Opening for goods traffic on 1st January 1862, the seven 40-foot arches carried their single line for 131 yards, at a height of 55 feet. In order to gain approval from the Duke of Northumberland, the local landowner, the structure had to be built in a Baronial style, decorated with a battlemented parapet and faux arrow slits. Subsequent repair work to the arch soffits and spandrels was carried out in engineering brick.

The line closed to passengers on 15th October 1956 and to freight on 1st September 1958. The last train to pass over the viaduct was a Hawick-Newcastle excursion of 7th September.

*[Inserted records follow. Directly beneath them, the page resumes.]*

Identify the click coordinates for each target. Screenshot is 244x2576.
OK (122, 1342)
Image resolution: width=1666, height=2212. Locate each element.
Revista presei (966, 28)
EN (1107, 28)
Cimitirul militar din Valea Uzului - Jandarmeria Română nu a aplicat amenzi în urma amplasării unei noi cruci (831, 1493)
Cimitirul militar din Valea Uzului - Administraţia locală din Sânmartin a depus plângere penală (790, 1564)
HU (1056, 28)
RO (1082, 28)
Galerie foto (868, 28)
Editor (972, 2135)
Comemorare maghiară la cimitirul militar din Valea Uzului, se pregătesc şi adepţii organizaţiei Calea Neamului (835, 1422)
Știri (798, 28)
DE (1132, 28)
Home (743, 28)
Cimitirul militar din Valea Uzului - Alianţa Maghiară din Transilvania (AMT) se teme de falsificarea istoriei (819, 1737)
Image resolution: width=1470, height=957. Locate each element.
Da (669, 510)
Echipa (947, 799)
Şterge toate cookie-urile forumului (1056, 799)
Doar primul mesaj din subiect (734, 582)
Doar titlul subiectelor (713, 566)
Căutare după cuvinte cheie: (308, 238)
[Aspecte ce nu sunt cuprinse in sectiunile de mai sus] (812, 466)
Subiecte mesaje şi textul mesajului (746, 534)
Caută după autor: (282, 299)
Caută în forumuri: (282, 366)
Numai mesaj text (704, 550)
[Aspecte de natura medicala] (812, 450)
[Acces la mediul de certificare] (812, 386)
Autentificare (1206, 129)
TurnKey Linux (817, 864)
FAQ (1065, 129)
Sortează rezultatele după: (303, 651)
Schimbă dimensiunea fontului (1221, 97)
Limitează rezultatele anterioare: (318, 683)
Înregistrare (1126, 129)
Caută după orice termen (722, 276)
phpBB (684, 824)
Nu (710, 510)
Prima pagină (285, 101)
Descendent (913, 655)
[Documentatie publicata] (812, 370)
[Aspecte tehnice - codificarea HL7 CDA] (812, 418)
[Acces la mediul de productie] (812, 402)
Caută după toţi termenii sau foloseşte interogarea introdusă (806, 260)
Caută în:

Having fallen into disuse, the structure was acquired by the Forestry Commission and was about to be blown up when the Northumberland & Newcastle Society (N&NS) stepped in to save it, paying a nominal £1 sum in 1969. Its deck was waterproofed and, for protection purposes, the three river piers had their bases encased in concrete when Kielder Water was built - work carried out by Wimpey Construction. The viaduct has subsequently been listed as a Scheduled Ancient Monument and further remedial works undertaken.

In 2004, the N&NS worked with the Kielder Community Trust to create eight decorative panels to be inserted between sections of parapets. These were forged by six master blacksmiths based on designs by community groups in Kielder village and local school children.

The viaduct now forms part of a network of paths around the lake and forest.